In the furious solo performance So You Can Feel by the Belgian dancer and performer Pieter Ampe, the body itself and its modes of perception were the focus of the theatrical experiment. Ampe comes dangerously close to us in stereotypical, provocative poses, more or less clothed, finally completely naked and covered in white paint. Exhibitionistic, bold and highly vulnerable, he transforms himself right before our eyes ... animates, so to say, his own body as an artistic material for evoking feelings, and this at full blast. In this approach he resembles perhaps the “theatre engineers” of the Russian group AKHE, which has been represented at the Erlangen festival for many years. In their four-part cycle Between Two, they explore, proceeding from The Tibetan Book of the Dead, states in a space between life and death. As usual, with anarchic, highly energetic and at the same time formally strictly framed excesses of image, sound and material, in which both performers spare themselves as little as they do the audience. A wild, painful celebration of life – and of death. At the other end of the emotional energy scale, there are the rather cool scenic studies of intimate encounters between human and artificial bodies, of human and artificial “intelligence”, in the works of Ulrike Quade (Maniacs) or O-Team (Singularity). Here puppet theatre is hard by the current issue of our digital reality, as are also (in Nuremberg) Meinhardt/Krauss/Feigl, whose Zweite Realität (Second Reality) strikes sparks at the boundary between the technically and the choreographically practicable.

Puppets!

“Classical” forms of puppet theatre were also again impressive when they hyperbolized current problems into the grotesque: for example, Neville Tranter’s Babylon, in which God seeks to keep his gentle, lamblike son from making a Mediterranean crossing in a refugee boat and fails miserably. Or when they dreamily conjure up strange worlds, which are our own, as in the wonderful children’s production Traumkreuzung (Dream Crossing) by the Stuttgart Materialtheater.
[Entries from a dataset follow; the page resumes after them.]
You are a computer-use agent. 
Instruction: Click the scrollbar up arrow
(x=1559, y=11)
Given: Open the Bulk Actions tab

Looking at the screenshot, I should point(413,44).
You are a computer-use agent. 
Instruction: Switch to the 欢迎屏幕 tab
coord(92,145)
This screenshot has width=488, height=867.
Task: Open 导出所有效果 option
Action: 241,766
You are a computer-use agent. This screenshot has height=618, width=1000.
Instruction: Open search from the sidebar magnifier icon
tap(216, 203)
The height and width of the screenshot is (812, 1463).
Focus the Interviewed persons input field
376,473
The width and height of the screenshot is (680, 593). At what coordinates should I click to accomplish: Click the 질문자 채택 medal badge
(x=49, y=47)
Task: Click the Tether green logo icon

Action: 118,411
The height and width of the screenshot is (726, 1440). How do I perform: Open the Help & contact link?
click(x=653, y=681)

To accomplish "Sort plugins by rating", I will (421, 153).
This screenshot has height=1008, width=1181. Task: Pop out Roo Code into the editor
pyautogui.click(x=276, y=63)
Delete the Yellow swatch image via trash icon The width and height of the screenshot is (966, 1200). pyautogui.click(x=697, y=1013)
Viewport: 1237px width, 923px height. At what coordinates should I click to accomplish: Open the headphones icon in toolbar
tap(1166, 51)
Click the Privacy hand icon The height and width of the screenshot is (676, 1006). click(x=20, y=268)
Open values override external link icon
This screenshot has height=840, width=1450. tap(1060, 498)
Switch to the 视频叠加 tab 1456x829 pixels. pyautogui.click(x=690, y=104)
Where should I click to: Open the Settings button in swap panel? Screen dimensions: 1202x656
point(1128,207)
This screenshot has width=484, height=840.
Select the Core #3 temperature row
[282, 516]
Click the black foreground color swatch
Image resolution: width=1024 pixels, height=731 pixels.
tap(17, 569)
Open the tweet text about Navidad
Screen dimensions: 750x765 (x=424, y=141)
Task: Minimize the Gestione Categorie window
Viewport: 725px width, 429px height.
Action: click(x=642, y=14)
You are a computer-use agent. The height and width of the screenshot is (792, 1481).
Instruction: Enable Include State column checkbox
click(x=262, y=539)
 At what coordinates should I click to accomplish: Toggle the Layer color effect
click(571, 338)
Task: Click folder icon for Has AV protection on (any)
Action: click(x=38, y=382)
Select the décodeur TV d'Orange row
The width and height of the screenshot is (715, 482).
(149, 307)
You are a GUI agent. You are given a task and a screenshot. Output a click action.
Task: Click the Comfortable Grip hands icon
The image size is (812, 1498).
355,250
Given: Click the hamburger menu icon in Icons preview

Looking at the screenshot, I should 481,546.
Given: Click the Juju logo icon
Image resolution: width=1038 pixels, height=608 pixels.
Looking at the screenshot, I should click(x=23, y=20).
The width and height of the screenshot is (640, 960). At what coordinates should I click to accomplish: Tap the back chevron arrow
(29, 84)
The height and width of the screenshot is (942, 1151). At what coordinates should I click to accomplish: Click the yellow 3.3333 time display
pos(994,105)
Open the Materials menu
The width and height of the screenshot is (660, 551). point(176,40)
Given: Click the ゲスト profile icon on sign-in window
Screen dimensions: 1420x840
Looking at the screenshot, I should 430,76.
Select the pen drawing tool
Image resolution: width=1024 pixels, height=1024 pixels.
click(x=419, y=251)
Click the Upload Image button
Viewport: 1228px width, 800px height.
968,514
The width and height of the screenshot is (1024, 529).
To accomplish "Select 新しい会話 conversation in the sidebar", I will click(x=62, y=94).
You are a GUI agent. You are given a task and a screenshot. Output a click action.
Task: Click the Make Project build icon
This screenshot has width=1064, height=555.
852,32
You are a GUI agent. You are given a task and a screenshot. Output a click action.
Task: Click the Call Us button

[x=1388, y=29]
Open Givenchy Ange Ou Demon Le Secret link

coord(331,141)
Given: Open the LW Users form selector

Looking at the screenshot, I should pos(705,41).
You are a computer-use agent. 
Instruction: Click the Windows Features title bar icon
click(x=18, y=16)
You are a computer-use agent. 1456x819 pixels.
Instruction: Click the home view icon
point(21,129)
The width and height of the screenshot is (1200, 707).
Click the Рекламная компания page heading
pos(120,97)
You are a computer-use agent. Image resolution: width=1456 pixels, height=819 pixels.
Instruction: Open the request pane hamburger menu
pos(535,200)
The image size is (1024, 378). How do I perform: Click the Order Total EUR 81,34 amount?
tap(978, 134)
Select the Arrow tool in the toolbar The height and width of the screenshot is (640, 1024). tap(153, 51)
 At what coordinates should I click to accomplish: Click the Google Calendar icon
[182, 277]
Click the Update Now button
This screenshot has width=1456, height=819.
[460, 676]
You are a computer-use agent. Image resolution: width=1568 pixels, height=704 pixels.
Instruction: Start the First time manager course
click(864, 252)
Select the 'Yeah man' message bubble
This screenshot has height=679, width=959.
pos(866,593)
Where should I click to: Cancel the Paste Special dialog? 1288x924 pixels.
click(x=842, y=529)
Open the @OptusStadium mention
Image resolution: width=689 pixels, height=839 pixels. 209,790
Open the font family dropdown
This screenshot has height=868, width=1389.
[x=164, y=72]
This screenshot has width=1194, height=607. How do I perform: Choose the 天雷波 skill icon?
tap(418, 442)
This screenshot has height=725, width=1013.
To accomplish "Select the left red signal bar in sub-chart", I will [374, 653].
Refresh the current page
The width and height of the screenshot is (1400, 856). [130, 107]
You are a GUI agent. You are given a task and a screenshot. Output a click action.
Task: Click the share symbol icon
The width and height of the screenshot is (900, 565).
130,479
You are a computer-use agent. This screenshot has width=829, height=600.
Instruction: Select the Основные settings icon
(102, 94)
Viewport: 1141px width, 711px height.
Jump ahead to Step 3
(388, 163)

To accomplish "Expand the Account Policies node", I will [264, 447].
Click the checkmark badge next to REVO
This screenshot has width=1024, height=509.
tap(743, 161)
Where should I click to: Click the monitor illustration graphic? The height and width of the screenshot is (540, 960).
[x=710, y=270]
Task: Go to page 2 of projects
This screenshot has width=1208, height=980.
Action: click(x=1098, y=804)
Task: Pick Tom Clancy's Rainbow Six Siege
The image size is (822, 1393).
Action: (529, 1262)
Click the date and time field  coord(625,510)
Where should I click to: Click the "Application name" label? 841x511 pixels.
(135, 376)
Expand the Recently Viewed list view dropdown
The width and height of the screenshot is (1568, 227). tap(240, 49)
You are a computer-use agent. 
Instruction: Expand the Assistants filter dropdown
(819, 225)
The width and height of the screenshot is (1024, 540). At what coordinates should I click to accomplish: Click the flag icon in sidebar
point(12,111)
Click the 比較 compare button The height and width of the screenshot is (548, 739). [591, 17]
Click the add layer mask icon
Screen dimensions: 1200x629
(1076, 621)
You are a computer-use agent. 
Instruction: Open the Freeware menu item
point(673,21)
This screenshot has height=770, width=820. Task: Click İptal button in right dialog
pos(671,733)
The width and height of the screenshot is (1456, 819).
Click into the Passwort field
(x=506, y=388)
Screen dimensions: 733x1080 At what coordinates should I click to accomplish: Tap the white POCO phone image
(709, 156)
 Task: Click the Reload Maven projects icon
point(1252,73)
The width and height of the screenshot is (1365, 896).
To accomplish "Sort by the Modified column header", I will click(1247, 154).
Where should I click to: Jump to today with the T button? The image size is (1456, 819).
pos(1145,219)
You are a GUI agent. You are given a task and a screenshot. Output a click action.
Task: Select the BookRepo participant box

And in spite of all digital transformation or performative unsettling, they still assert themselves: the magical moments, evoked by a simple, naked marionette, which, animated by an almost tormenting intensity, seeks before our eyes to escape its destiny and the puppeteer, Renaud Herbin (Strasbourg), acting high above it, and at the end of the close, intimate scene, sinks into a swamp. A parable of futility and of the beauty of resistance that touches our innermost core.